JEFFERSON CITY, Mo. – A new bill from Sen. Brian Munzlinger, R-Williamstown, seeks to make captive cervids fall under the definition of livestock, which could have wide-ranging implications for those who raise deer and elk.

In changing the definition of livestock to include captive cervids, the bill would also allow the meat of captive cervids to be sold so long as those cervids are raised for food. Inspections will be done by both Missouri’s Departments of Health and Senior Services and of Agriculture and by the U.S. Department of Agriculture.

It will also allow the sale of captive cervids to be exempt from sales tax, further define captive cervids as livestock for the purposes of urban agricultural zones, and subject them to numerous other regulations and requirements.

Similar bills have been filed in years past in both the House and Senate in what is seen as a pressing issue for the agriculture community.
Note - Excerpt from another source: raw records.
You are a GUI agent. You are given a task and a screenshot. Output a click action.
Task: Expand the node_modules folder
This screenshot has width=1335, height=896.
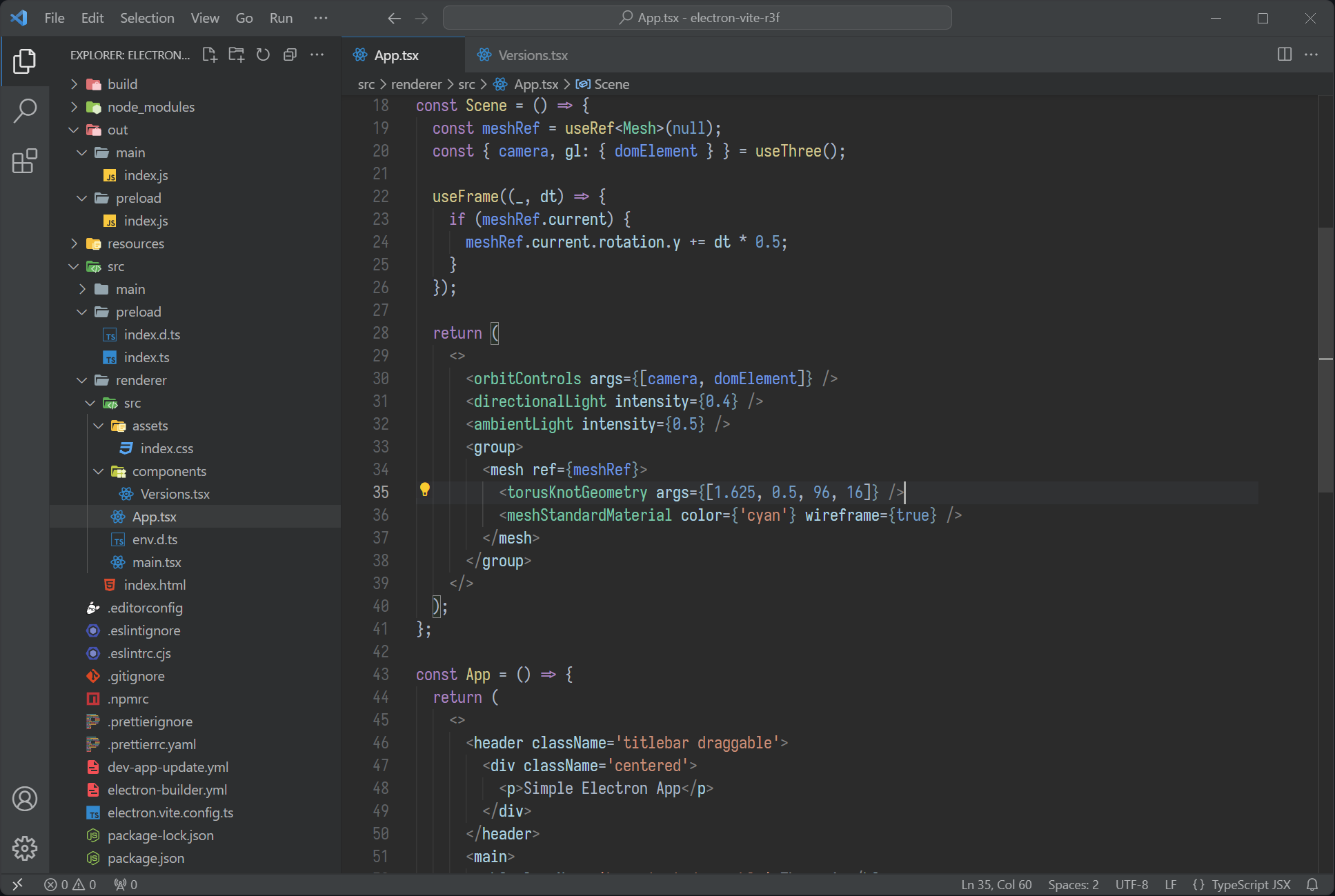[150, 107]
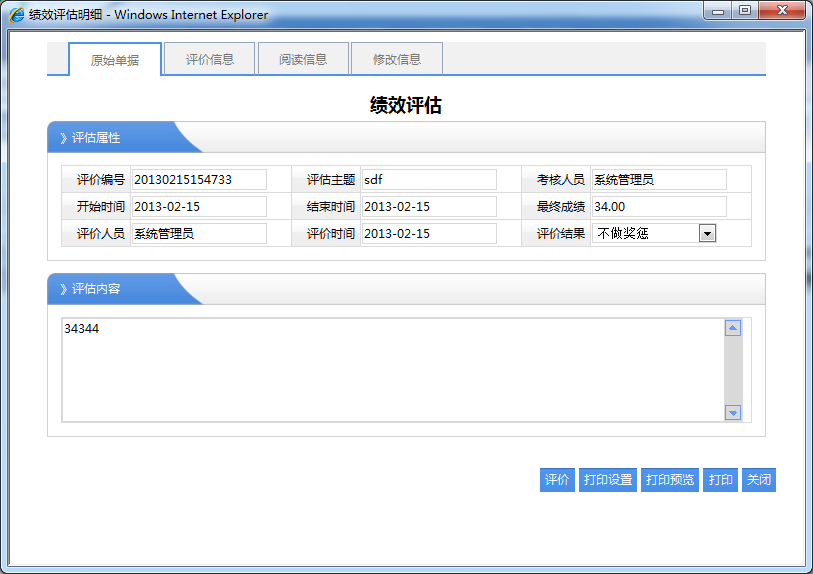The height and width of the screenshot is (574, 813).
Task: Click the 打印 print button
Action: 720,480
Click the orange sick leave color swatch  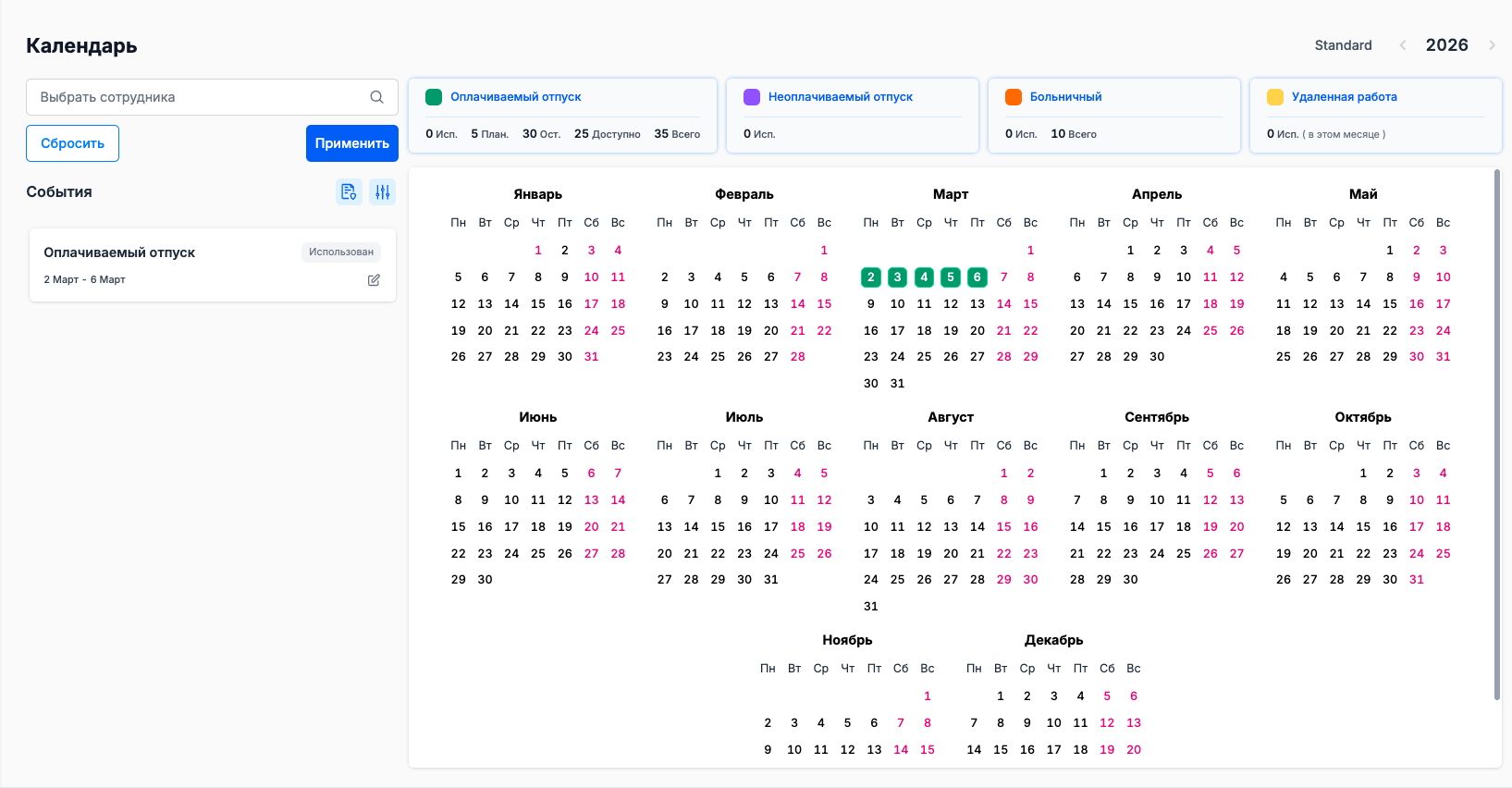pyautogui.click(x=1014, y=97)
Munzlinger said he would like to see Missouri’s laws change because the deer population in the state could be a boon to farmers in the state.

Munzlinger
Munzlinger

“If you eat venison in a restaurant or somewhere, it’s usually imported from other countries,” Munzlinger said. “We have a lot of potential here in Missouri.”

He added that with the definition change leading to increased regulation of these cervids, which will make it easy to track and safe to eat.
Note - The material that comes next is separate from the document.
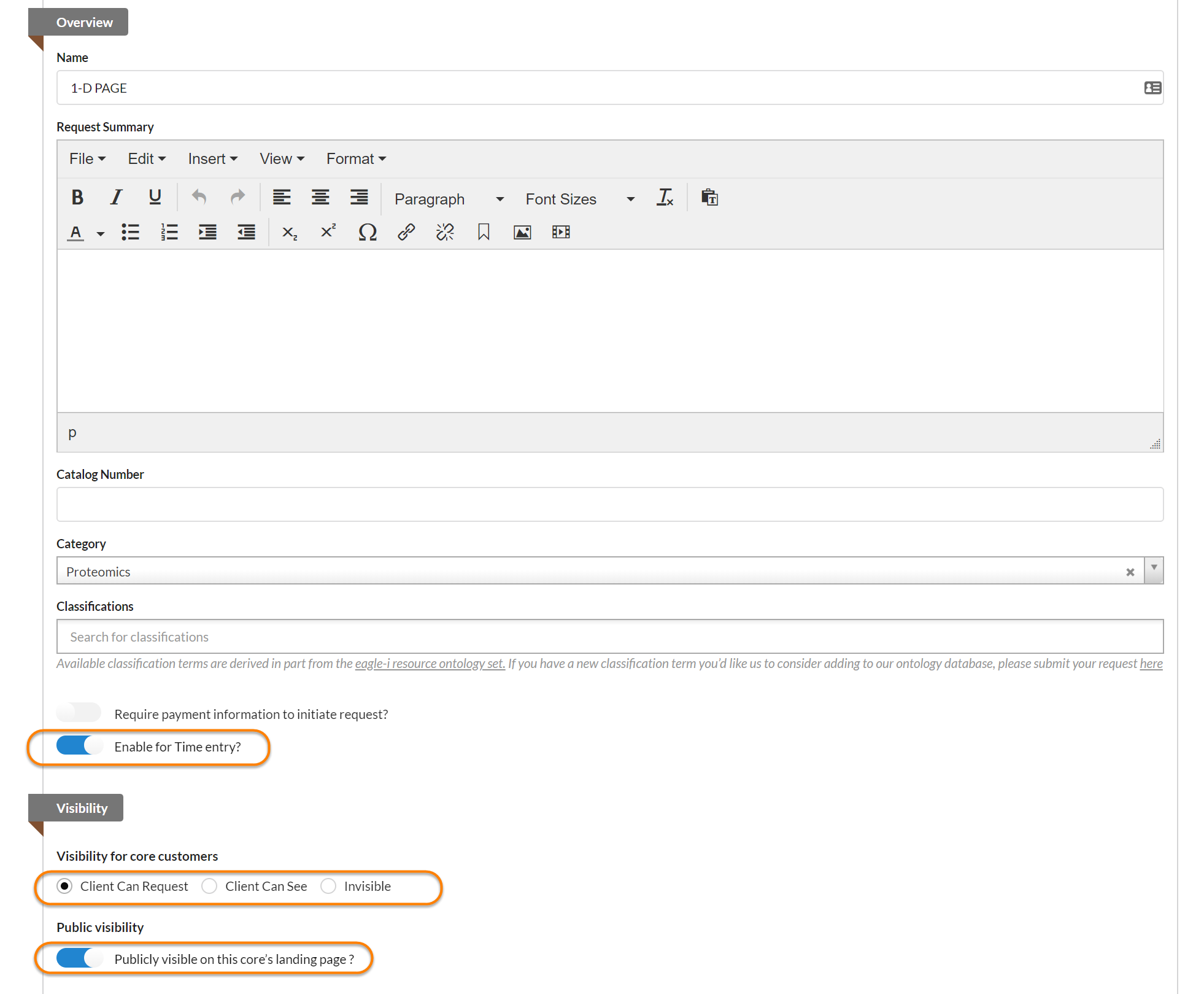Open the Format menu
The width and height of the screenshot is (1204, 994).
(x=356, y=159)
“These captive cervids, when you buy or raise those animals, they are owned, they’re taken care of, like all of the federal livestock,” he said.

However, Munzlinger notes that possible opposition to his proposal may arise from Missouri’s Department of Conservation, which has battled in court to restrict the import of privately owned deer into the state due to concerns about chronic wasting disease (CWD). CWD; like Mad Cow Disease, scrapie and kuru; is a prion-based transmissible spongiform encephalopathy that is always fatal in the deer it infects by essentially rotting the brain and nervous system. Limiting the spread of the disease usually means heavy regulation and oversight of the transfer of one group of cervids to different areas so if an outbreak does occur it remains localized.

CWD spread to South Korea in 2000 when a Canadian farm exported an infected group of elk for farming operations to the Asian nation. Before that, CWD had only occurred in Canada and the United States.

But currently, the law has sided with Munzlinger’s side of the argument. Last year, a judge struck down the rules created by the Department of Conservation and the Conservation Commission that would limit the trade of cervids, though litigation continues. Aaron Jeffries, deputy director of the MDC, noted that the department has taken proactive steps to fight CWD in Missouri, but that since rules and laws regarding captive wildlife and livestock were still under dispute in this area, the department would not comment on the issue.

Nevertheless, Munzlinger said after years of trying to effect this change in statute, he was eager to get it passed into law.